▶ _Text for analysis_:
----------

PROJECT SUMMARY
An RNA sequence with all its diverse modifications constitutes ‘true’ information content of the RNA. Defects in
RNA modifications account for >100 human diseases, such as breast cancer, type-2 diabetes and obesity,
affecting millions of Americans. Despite its significance, the true sequence of a RNA, i.e., identity and location
of each and every nucleotide building block (modified or not) within a full-length RNA, remains a mystery, mainly
because of the lack of a general method to directly sequence any nucleotide, especially modified nucleotides
(including unknown ones) at single-nucleotide resolution. No existing technology can sequence all modifications
simultaneously to unfold the true RNA sequences at a large scale or the transcriptomic level.
What complicates RNA modification studies is that >170 modification types have been discovered, and
not all of nucleotide modifications are modified completely to 100% at their RNA sites. They are even
undetectable by NGS-based technologies, which require the conversion of RNA to cDNAs that do not have any
modification information. Tools to map RNA modifications are limited only to a few popular modifications, and
can usually analyze only one modification type at a time. Mass spectrometry (MS) is currently the only technique
that can characterize all RNA modifications; however, conventional MS methods lose information regarding the
location and co-occurrence of modified nucleotides.
To resolve these outstanding issues, we have recently developed a series of novel next generation mass
spectrometry-based sequencing (NextGen MassSpec-Seq) approaches that can de novo directly sequence
tRNAs without a cDNA and can sequence and quantify all nucleotide modifications simultaneously. For the
duration of this proposal, we will further develop NextGen MassSpec-Seq to sequence tRNAs efficiently in
different cellular and even disease conditions, make it scalable toward high throughput, and expand its
application to simultaneously sequence and map all modifications quantitatively on any RNA type and at the
transcriptomic level. Specifically, we propose to develop MS for large-scale de novo sequencing of full-length
tRNAs, together with all diverse nucleotide modifications (Aim 1), empower MS to simultaneously sequence and
quantify multiple RNA modifications, allowing quantitative mapping at single nucleotide and stoichiometric
precision (Aim 2), scale up NextGen MassSpec-Seq and combine it with high-throughput NGS sequencing for
direct sequencing of diverse RNA modifications at the transcriptomic level (Aim 3). Our tool will address a long-
standing issue of how to reveal the ‘true” RNA sequences and provide a transformative tool for studying RNA
modifications, which will promote better understanding of functions of post-transcriptional modifications and their
correlations to RNA-related diseases and pandemics.

----------

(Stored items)

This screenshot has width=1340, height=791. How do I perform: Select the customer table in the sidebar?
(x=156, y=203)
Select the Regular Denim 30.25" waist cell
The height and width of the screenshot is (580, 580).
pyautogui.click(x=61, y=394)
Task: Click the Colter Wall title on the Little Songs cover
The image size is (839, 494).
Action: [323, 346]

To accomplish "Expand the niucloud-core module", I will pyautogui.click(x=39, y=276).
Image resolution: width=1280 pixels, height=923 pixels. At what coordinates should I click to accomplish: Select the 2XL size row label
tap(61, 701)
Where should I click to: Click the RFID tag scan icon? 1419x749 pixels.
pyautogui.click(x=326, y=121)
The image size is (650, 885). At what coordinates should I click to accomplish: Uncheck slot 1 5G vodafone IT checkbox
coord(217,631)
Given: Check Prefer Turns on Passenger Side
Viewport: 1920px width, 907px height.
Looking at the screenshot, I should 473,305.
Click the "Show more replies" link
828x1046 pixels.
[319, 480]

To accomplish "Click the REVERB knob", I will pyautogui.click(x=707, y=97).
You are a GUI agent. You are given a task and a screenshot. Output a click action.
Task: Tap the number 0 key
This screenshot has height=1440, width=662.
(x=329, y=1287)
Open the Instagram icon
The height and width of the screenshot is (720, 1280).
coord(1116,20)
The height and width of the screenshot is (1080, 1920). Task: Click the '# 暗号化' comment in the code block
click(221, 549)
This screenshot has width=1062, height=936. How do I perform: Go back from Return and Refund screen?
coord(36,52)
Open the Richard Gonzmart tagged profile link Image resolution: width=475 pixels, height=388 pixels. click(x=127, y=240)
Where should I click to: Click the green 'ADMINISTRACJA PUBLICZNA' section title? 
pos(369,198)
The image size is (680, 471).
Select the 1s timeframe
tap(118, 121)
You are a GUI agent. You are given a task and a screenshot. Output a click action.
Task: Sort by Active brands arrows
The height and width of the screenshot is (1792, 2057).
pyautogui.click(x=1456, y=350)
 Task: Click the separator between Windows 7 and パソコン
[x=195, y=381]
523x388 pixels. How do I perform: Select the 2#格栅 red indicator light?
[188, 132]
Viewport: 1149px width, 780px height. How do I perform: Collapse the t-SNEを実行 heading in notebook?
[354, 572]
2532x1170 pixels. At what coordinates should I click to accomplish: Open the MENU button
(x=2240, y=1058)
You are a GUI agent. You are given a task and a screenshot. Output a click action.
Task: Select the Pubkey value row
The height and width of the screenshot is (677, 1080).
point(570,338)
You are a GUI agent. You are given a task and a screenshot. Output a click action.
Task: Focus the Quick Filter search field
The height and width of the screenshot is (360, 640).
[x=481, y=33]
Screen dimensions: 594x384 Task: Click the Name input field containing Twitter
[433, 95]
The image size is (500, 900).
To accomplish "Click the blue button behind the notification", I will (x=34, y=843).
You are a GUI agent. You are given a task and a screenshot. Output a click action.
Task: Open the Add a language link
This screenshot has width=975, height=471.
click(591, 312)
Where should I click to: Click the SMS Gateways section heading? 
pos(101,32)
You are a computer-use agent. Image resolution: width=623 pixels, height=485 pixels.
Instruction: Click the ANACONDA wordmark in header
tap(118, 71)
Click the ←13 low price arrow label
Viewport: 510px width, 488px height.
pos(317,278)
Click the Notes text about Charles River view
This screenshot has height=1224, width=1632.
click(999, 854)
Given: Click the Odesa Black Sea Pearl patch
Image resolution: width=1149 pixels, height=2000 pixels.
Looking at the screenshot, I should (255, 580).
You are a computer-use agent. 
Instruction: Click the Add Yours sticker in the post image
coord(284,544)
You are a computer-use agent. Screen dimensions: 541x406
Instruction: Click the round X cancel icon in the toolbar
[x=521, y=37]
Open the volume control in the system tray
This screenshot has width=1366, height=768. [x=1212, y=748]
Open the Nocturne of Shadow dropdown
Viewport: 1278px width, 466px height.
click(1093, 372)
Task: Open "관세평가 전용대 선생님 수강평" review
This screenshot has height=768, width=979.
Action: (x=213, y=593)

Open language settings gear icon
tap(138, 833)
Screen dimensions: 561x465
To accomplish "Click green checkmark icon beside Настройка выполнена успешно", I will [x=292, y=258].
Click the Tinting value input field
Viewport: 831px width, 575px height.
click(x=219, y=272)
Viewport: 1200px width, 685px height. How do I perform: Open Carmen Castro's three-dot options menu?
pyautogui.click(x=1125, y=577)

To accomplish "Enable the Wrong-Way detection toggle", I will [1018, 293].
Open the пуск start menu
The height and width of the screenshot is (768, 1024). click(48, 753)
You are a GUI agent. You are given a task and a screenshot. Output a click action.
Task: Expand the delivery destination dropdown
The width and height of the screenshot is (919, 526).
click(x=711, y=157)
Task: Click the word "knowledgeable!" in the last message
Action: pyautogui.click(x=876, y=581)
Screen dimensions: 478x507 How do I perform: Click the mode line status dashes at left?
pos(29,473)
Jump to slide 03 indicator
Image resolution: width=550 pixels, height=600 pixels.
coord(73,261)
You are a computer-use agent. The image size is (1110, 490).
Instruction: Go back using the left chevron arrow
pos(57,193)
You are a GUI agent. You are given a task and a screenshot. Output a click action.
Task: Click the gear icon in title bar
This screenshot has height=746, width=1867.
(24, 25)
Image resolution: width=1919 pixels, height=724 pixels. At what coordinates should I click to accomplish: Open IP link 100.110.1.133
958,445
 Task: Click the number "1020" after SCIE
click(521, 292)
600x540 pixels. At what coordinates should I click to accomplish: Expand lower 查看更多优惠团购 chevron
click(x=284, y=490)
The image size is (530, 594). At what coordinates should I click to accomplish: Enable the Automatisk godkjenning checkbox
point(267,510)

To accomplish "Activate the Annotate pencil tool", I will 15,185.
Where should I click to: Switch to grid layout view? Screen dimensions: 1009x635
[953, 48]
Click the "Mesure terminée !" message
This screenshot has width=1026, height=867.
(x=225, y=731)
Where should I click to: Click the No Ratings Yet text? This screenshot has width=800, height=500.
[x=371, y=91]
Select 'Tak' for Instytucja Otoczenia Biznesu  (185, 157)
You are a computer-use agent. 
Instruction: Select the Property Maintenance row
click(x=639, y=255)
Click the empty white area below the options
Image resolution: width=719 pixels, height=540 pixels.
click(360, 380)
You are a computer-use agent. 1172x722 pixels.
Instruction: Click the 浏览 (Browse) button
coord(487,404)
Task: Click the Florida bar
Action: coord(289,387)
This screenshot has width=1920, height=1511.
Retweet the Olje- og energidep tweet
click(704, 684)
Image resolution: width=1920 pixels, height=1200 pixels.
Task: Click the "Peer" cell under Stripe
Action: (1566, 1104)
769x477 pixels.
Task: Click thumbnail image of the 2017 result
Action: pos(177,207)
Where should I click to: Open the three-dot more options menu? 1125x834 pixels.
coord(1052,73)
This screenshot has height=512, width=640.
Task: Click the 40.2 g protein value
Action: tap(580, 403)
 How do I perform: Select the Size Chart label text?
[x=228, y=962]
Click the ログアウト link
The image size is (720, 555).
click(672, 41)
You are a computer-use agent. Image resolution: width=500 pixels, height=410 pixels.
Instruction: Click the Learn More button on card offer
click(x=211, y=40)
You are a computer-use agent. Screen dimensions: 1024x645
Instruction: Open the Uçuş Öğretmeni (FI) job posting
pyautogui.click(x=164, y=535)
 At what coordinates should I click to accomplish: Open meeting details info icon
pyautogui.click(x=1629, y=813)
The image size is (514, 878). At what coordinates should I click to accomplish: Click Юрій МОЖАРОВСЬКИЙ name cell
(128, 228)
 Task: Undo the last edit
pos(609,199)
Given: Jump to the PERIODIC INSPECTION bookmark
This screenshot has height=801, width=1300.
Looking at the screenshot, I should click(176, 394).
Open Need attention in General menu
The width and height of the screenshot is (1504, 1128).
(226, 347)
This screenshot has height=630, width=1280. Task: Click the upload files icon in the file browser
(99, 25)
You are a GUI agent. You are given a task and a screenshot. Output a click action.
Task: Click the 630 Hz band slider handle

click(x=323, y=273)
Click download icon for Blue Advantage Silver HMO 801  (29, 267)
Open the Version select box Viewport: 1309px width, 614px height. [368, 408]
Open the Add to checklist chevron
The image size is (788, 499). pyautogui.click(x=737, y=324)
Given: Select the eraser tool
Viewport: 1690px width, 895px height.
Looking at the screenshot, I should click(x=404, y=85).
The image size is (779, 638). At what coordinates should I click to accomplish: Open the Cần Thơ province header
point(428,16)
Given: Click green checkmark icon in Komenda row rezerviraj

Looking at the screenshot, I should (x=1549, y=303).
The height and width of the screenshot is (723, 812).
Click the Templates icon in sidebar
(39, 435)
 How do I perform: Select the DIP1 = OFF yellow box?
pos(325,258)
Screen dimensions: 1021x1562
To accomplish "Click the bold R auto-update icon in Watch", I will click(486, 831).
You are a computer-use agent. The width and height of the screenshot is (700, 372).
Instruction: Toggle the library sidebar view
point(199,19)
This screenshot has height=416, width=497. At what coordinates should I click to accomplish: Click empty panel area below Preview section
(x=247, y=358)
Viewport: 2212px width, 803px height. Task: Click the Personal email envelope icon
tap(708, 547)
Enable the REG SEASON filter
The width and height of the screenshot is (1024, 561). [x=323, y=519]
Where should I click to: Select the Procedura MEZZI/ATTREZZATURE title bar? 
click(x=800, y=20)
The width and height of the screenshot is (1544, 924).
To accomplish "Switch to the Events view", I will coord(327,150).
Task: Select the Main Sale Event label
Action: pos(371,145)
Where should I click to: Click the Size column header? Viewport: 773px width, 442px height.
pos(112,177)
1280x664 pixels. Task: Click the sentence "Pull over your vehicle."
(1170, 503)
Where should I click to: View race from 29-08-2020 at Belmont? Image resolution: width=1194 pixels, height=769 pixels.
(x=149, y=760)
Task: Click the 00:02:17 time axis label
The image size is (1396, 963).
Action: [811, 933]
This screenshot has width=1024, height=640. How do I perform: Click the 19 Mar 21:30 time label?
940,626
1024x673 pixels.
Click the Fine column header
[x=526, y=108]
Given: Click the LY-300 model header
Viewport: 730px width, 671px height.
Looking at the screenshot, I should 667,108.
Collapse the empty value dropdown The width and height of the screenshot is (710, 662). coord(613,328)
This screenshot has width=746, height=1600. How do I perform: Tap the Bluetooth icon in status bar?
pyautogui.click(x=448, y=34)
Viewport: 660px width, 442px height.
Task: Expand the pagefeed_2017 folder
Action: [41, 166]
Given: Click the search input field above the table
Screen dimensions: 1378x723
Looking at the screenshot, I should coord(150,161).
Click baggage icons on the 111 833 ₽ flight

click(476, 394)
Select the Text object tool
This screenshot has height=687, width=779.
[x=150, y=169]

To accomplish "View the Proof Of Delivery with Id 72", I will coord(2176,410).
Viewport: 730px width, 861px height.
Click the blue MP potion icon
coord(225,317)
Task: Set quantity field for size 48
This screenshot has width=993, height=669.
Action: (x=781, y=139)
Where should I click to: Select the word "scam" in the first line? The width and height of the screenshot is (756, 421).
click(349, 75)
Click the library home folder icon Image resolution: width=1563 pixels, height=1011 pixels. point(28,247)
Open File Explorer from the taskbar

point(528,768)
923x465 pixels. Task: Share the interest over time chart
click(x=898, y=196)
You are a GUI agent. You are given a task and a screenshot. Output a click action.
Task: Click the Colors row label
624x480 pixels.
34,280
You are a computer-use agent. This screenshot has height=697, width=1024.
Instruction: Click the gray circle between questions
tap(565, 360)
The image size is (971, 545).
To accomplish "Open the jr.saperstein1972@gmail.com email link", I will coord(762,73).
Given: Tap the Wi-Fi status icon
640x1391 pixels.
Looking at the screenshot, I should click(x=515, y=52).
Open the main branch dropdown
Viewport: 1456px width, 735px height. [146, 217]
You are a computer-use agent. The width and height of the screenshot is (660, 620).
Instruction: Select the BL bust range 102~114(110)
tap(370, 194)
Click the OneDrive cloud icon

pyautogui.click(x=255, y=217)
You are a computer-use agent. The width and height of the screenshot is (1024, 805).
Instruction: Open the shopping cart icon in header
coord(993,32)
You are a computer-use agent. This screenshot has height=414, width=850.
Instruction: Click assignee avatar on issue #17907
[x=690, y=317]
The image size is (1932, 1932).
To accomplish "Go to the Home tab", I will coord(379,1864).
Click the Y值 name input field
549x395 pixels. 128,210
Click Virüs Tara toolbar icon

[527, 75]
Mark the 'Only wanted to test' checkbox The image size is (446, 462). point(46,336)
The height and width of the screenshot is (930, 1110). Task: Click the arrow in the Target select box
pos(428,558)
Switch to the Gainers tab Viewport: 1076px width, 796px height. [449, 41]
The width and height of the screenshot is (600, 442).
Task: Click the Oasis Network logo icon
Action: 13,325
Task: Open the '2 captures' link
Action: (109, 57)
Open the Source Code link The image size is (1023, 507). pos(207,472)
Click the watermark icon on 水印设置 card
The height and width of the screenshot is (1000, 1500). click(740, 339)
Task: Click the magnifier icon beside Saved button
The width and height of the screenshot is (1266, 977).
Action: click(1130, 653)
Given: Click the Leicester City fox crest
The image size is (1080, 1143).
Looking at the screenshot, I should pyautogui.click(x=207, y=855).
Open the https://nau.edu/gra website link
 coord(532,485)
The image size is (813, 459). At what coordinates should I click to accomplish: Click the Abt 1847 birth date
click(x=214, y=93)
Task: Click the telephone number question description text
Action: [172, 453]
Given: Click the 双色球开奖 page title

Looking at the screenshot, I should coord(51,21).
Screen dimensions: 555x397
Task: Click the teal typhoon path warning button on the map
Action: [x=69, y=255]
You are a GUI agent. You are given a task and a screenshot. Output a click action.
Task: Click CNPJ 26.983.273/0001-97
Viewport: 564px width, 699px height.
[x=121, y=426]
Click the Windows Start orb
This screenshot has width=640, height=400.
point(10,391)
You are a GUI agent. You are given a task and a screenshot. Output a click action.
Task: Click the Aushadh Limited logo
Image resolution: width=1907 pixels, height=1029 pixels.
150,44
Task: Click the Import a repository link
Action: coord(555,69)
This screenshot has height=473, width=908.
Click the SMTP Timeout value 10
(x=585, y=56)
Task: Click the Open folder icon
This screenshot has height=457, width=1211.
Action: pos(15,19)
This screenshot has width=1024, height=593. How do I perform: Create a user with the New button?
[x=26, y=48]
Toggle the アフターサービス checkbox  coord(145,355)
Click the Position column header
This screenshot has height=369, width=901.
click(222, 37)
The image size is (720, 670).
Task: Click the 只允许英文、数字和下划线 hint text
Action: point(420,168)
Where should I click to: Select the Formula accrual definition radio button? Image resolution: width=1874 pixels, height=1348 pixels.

----------

▶ _To do_:
A: According to the project summary, what is currently the only technique that can characterize all RNA modifications?
B: Reproduce the part of the project summary that begins at the words "What complicates RNA" and stops after "of modified nucleotides.".

▶ _Responses for each task_:
A: Mass spectrometry (MS).

B:
What complicates RNA modification studies is that >170 modification types have been discovered, and
not all of nucleotide modifications are modified completely to 100% at their RNA sites. They are even
undetectable by NGS-based technologies, which require the conversion of RNA to cDNAs that do not have any
modification information. Tools to map RNA modifications are limited only to a few popular modifications, and
can usually analyze only one modification type at a time. Mass spectrometry (MS) is currently the only technique
that can characterize all RNA modifications; however, conventional MS methods lose information regarding the
location and co-occurrence of modified nucleotides.